- [TASK INPUTS]:
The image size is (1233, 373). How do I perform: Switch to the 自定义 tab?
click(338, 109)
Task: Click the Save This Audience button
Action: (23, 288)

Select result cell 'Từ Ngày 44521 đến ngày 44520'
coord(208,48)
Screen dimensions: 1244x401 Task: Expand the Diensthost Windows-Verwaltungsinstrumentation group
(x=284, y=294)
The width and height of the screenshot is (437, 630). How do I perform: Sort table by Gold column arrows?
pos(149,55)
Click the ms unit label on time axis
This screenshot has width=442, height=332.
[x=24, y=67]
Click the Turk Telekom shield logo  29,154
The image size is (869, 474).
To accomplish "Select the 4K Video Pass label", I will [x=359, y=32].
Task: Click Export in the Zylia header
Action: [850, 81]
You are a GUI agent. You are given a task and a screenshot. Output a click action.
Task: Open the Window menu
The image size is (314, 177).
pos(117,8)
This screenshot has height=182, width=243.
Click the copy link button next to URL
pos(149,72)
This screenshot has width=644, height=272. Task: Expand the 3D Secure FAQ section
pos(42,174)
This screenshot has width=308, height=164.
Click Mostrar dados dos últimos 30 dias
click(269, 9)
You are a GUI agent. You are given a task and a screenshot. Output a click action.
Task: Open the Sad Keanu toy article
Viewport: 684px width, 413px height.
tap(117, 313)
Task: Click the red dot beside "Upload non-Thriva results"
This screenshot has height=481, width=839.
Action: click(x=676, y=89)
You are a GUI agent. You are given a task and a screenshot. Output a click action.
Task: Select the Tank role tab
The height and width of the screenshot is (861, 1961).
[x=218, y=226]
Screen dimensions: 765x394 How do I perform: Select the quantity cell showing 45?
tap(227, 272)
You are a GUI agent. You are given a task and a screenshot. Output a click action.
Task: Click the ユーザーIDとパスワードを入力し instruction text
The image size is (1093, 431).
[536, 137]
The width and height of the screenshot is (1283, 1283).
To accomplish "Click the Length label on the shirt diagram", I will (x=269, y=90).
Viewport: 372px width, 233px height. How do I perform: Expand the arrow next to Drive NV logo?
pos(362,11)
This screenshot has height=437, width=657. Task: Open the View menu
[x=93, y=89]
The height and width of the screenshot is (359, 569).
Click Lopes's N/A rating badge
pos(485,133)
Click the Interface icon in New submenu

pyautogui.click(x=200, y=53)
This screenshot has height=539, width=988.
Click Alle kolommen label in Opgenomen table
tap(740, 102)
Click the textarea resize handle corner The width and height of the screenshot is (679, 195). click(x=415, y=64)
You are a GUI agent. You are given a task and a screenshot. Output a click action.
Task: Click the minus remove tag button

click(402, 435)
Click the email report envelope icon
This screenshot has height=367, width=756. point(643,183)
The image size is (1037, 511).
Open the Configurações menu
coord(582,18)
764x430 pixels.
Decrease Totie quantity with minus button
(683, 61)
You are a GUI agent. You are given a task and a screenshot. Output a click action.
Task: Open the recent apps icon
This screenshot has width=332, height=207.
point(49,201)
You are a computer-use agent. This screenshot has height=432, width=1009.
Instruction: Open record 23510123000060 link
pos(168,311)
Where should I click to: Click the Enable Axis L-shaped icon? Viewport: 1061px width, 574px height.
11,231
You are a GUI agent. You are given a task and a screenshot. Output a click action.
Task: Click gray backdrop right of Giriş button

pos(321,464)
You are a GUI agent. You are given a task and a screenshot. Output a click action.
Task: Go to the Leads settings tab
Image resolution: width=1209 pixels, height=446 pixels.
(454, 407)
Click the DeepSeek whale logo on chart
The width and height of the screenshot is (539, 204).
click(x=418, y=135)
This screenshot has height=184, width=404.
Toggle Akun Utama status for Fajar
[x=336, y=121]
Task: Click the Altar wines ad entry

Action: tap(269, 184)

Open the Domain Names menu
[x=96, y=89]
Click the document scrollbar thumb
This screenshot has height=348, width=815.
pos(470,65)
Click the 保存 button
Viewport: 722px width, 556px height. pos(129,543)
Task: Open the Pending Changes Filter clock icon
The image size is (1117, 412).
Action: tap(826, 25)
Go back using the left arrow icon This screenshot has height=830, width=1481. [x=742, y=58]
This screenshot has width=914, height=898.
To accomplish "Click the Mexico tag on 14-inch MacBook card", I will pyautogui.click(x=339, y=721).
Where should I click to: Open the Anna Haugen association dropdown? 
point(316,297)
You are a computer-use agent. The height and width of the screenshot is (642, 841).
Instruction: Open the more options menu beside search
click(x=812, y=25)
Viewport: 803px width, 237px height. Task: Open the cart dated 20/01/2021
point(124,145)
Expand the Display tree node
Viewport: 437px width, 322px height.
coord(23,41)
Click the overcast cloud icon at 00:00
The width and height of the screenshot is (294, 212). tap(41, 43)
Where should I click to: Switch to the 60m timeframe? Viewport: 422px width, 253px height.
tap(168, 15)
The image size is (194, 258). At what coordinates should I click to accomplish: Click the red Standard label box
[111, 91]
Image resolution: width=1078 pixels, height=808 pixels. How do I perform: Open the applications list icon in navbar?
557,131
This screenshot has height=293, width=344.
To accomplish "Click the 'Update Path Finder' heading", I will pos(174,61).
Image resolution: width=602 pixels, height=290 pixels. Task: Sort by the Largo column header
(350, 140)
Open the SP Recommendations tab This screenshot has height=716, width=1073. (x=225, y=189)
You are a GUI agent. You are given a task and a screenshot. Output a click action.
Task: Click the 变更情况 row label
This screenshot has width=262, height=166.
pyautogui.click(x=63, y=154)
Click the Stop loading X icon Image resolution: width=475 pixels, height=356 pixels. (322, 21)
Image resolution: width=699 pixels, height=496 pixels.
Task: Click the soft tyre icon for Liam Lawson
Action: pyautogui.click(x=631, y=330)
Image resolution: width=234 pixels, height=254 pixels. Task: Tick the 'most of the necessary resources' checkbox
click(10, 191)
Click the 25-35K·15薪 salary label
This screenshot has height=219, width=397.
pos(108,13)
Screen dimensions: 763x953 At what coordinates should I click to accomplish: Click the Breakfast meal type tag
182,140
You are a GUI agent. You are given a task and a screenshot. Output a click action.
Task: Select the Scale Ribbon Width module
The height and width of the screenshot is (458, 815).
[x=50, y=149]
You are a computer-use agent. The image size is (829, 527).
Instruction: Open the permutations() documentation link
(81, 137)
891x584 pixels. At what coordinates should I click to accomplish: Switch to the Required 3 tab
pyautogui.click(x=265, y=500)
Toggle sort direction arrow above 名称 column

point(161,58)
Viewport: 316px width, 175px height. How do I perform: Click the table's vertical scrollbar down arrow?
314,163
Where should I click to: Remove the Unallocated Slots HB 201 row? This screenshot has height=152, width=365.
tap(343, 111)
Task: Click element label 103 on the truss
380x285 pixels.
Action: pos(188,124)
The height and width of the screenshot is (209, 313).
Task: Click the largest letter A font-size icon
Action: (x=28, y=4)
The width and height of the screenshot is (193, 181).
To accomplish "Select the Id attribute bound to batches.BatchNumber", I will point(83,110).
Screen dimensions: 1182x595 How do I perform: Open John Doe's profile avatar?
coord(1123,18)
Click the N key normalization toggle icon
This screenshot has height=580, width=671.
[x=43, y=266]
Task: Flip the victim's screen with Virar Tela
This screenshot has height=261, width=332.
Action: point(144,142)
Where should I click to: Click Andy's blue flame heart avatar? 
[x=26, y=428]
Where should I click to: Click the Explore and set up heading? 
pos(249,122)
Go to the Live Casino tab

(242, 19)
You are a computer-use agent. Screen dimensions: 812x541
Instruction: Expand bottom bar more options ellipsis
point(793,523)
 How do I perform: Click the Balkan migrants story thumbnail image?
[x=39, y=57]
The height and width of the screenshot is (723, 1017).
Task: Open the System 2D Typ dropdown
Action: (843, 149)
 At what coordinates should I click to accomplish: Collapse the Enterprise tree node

- [YOUR ASSIGNMENT]:
Compute the number of lines above that contain the string "computer". Reply with that value only.

- [TASK SOLUTION]:
4